- [What you need to do] For the word "agent", copy every line of the material that includes it.

──────── Task input

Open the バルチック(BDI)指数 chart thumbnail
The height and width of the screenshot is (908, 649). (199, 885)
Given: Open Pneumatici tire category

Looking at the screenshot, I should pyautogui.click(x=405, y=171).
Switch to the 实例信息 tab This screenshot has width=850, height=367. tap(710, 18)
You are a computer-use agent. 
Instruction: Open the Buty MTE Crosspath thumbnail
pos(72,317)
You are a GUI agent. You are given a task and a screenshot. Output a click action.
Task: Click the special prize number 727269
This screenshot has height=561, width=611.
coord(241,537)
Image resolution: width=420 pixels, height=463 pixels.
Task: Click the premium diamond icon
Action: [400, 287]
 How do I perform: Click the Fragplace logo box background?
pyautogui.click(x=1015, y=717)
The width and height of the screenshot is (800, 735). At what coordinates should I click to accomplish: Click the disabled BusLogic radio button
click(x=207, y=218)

────────────────

- [Response]
You are a computer-use agent. 
You are a GUI agent. You are given a task and a screenshot. Output a click action.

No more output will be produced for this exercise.